For large systems, the client becomes more difficult to define in the traditional engineering sense. It can be the person who pays the invoices, the person who casts the tie breaking vote when there is a disagreement over requirements, it can be the person whose business unit will benefit from the new system. Project management texts tend to call all of these stake holders in the project. There is some function of individual satisfaction that will yield a result that will "satisfice" for this collective client. But that is virtually never a well defined function. Again, there is no rationalism in the final decision regarding the intended design of the system, merely a large number of possibly contradictory or overstated requirements from many people who may disagree with each other about the true mission of the project and the system to be built.

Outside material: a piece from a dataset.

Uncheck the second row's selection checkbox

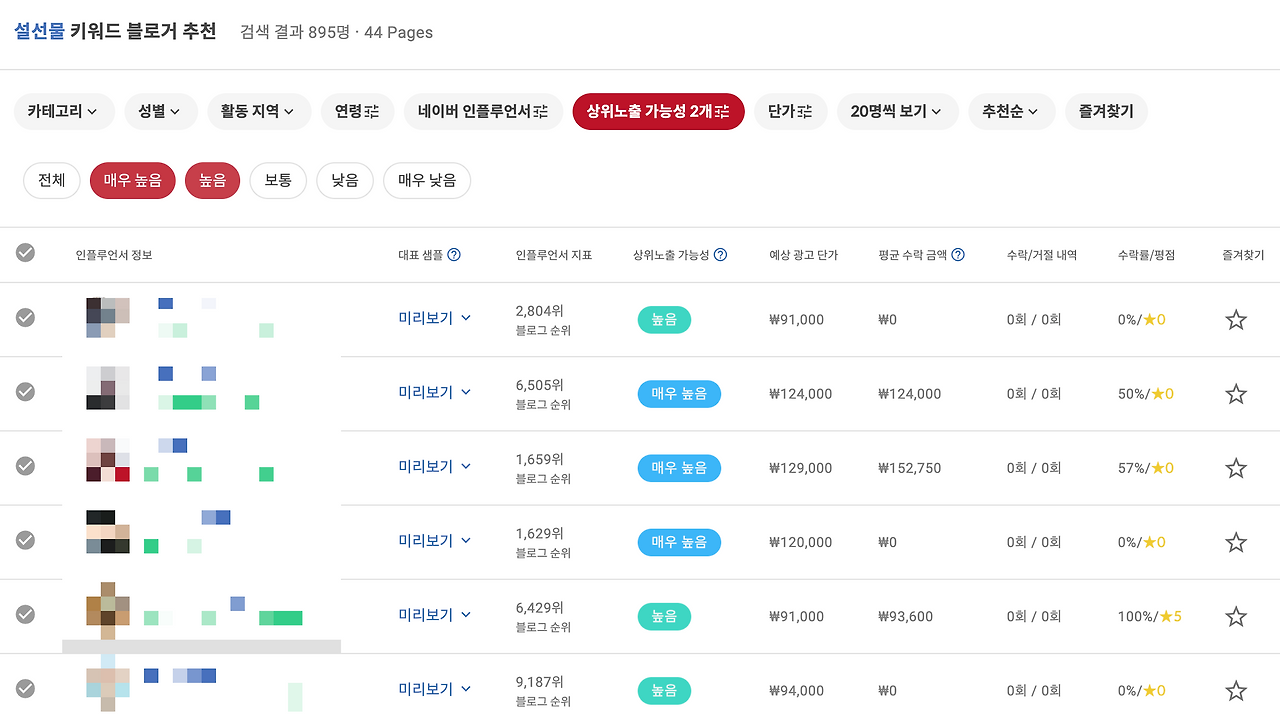coord(25,392)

As in many other human affairs, rationalism often fails to bring consensus to a group.
Even when there is consensus on the various qualia to be achieved by the system, there is no reductionism that gives a linear path to that final design. There are heuristics, expert advise, patterns to follow and other guides but none of these represent the methodical approach that is implied by rationalism. The objective is to balance the many controllable factors to create a whole that again can "satisfice" for the problem to be solved. Much of the work of design methodology has been inspired by the auto industry which deals with a very analogous problem.
Cars must run, steer, stop, etc. These functional qualities are augmented by things like acceleration, comfort, and appeal. Metrics are easily acquired for functional properties but become progressively harder with many other qualities. How does one measure comfort? or appeal? But coming up with the proper collection of properties while remaining within the economic zone of cost and time has always been a challenge and more of an art than engineering science. This too is an area that does not yield to rationalism.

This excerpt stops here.